What the task asks:
Could you print exactly the lines of the listing below, starting at the line that has "sito-internet (622, 2557)" and ending at the line that has "Уведомлять меня о", and only those lines?

Extracted information:
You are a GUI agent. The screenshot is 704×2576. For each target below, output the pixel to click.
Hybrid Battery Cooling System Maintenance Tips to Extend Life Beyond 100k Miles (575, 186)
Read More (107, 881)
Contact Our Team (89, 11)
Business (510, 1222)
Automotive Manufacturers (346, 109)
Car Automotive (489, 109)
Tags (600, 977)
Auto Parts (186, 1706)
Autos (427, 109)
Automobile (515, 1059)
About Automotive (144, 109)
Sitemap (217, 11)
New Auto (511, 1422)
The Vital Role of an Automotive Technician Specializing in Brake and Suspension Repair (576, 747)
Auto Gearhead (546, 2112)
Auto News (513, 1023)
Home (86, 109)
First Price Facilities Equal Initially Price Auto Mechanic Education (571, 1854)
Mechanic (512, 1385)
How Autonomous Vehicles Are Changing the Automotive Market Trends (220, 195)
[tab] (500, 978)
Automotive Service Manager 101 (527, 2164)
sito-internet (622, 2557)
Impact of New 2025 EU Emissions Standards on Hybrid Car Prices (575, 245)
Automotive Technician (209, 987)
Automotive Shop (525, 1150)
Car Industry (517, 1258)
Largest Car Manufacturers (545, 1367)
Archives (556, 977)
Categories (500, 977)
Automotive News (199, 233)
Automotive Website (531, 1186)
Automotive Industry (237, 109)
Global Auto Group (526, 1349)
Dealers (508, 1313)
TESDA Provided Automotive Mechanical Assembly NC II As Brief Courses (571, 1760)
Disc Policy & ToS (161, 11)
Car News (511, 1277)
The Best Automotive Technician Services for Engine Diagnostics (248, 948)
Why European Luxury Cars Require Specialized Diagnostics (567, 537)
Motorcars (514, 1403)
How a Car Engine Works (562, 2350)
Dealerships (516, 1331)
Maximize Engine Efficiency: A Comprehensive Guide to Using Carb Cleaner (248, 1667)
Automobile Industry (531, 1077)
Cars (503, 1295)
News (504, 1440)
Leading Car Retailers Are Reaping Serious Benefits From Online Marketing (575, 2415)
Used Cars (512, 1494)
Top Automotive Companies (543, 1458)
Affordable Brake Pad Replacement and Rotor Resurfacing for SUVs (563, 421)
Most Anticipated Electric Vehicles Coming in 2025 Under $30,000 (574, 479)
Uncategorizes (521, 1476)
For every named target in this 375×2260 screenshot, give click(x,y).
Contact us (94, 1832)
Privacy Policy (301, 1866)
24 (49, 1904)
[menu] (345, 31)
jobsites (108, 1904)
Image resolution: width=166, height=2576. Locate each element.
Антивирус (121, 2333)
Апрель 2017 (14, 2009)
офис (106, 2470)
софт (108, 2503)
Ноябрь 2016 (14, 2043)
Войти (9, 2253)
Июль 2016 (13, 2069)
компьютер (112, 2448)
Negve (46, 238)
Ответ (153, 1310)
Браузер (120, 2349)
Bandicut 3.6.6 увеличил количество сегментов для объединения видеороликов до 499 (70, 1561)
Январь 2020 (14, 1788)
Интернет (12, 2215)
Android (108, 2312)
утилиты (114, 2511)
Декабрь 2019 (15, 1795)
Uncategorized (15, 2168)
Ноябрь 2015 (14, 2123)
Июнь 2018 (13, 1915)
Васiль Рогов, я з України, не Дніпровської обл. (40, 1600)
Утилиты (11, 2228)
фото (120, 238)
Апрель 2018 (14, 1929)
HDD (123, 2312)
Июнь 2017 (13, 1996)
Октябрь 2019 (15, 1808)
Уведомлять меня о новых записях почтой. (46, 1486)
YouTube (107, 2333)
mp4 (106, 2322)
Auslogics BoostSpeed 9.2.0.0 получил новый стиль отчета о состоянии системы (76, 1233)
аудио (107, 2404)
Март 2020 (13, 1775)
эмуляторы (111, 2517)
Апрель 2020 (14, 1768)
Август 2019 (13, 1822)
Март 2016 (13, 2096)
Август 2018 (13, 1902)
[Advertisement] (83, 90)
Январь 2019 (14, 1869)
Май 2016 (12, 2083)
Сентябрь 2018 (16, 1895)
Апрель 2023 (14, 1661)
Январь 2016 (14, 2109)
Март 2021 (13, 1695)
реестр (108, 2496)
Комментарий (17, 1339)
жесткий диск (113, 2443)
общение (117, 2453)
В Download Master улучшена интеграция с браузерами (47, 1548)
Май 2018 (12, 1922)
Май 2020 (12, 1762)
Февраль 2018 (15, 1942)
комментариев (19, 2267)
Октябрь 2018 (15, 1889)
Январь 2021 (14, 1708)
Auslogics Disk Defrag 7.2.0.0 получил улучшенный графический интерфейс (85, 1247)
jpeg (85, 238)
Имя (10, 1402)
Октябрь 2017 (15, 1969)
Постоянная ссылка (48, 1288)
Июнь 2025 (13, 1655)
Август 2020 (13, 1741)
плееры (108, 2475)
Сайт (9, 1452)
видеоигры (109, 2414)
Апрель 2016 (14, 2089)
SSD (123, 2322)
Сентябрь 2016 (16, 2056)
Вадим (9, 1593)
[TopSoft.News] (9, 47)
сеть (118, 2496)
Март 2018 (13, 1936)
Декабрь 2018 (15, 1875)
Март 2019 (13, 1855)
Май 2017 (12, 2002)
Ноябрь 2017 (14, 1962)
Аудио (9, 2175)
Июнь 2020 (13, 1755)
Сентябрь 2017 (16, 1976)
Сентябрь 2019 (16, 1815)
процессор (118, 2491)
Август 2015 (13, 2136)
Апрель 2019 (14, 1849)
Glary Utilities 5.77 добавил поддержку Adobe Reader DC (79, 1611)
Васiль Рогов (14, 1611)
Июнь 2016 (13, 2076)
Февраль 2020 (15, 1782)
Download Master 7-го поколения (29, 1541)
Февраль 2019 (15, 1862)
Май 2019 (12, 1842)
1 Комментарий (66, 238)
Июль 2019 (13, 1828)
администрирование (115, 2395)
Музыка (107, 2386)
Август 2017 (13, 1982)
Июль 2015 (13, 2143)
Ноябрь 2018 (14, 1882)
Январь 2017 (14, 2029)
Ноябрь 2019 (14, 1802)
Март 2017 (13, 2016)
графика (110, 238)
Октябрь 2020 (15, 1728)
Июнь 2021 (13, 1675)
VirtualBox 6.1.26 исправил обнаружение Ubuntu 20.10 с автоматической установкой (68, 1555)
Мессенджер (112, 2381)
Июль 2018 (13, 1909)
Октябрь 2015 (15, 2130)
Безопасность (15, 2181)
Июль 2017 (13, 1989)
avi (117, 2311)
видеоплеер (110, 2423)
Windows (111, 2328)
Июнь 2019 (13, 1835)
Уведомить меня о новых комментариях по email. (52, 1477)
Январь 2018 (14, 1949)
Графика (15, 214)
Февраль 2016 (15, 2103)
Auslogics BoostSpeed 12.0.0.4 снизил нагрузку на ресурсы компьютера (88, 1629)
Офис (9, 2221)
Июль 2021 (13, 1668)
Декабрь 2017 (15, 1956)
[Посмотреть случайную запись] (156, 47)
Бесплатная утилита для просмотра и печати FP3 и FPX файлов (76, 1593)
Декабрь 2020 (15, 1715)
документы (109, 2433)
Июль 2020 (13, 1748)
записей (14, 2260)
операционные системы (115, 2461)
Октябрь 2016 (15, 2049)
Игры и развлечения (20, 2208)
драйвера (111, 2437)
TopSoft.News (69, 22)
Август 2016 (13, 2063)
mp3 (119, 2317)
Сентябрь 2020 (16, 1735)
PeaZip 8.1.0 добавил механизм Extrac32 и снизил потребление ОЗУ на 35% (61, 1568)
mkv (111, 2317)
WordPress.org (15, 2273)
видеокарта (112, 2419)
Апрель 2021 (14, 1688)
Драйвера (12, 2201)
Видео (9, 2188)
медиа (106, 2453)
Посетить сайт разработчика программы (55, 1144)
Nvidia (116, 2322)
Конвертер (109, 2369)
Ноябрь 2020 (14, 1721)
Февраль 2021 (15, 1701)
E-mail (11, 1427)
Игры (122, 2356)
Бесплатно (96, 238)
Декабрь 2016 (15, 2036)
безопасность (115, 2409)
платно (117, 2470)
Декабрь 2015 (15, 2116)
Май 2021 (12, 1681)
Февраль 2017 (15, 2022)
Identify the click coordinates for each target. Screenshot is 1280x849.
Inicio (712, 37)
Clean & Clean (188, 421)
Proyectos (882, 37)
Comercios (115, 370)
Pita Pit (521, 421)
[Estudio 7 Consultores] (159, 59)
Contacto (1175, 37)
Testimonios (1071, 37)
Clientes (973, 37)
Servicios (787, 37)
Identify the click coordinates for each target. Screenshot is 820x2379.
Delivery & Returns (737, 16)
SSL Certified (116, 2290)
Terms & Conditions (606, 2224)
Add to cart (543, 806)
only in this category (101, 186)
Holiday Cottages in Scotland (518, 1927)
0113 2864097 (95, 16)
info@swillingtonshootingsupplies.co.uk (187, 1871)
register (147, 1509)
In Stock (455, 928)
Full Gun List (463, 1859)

Answer for the task:
sito-internet (622, 2557)
Impact of New 2025 EU Emissions Standards on Hybrid Car Prices (575, 245)
Automotive Technician (209, 987)
Automotive Shop (525, 1150)
Car Industry (517, 1258)
Largest Car Manufacturers (545, 1367)
Archives (556, 977)
Categories (500, 977)
Automotive News (199, 233)
Automotive Website (531, 1186)
Automotive Industry (237, 109)
Global Auto Group (526, 1349)
Dealers (508, 1313)
TESDA Provided Automotive Mechanical Assembly NC II As Brief Courses (571, 1760)
Disc Policy & ToS (161, 11)
Car News (511, 1277)
The Best Automotive Technician Services for Engine Diagnostics (248, 948)
Why European Luxury Cars Require Specialized Diagnostics (567, 537)
Motorcars (514, 1403)
How a Car Engine Works (562, 2350)
Dealerships (516, 1331)
Maximize Engine Efficiency: A Comprehensive Guide to Using Carb Cleaner (248, 1667)
Automobile Industry (531, 1077)
Cars (503, 1295)
News (504, 1440)
Leading Car Retailers Are Reaping Serious Benefits From Online Marketing (575, 2415)
Used Cars (512, 1494)
Top Automotive Companies (543, 1458)
Affordable Brake Pad Replacement and Rotor Resurfacing for SUVs (563, 421)
Most Anticipated Electric Vehicles Coming in 2025 Under $30,000 (574, 479)
Uncategorizes (521, 1476)
For every named target in this 375×2260 screenshot, give click(x,y).
Contact us (94, 1832)
Privacy Policy (301, 1866)
24 (49, 1904)
[menu] (345, 31)
jobsites (108, 1904)
Image resolution: width=166, height=2576. Locate each element.
Антивирус (121, 2333)
Апрель 2017 (14, 2009)
офис (106, 2470)
софт (108, 2503)
Ноябрь 2016 (14, 2043)
Войти (9, 2253)
Июль 2016 (13, 2069)
компьютер (112, 2448)
Negve (46, 238)
Ответ (153, 1310)
Браузер (120, 2349)
Bandicut 3.6.6 увеличил количество сегментов для объединения видеороликов до 499 (70, 1561)
Январь 2020 (14, 1788)
Интернет (12, 2215)
Android (108, 2312)
утилиты (114, 2511)
Декабрь 2019 (15, 1795)
Uncategorized (15, 2168)
Ноябрь 2015 (14, 2123)
Июнь 2018 (13, 1915)
Васiль Рогов, я з України, не Дніпровської обл. (40, 1600)
Утилиты (11, 2228)
фото (120, 238)
Апрель 2018 (14, 1929)
HDD (123, 2312)
Июнь 2017 (13, 1996)
Октябрь 2019 (15, 1808)
Уведомлять меня о новых записях почтой. (46, 1486)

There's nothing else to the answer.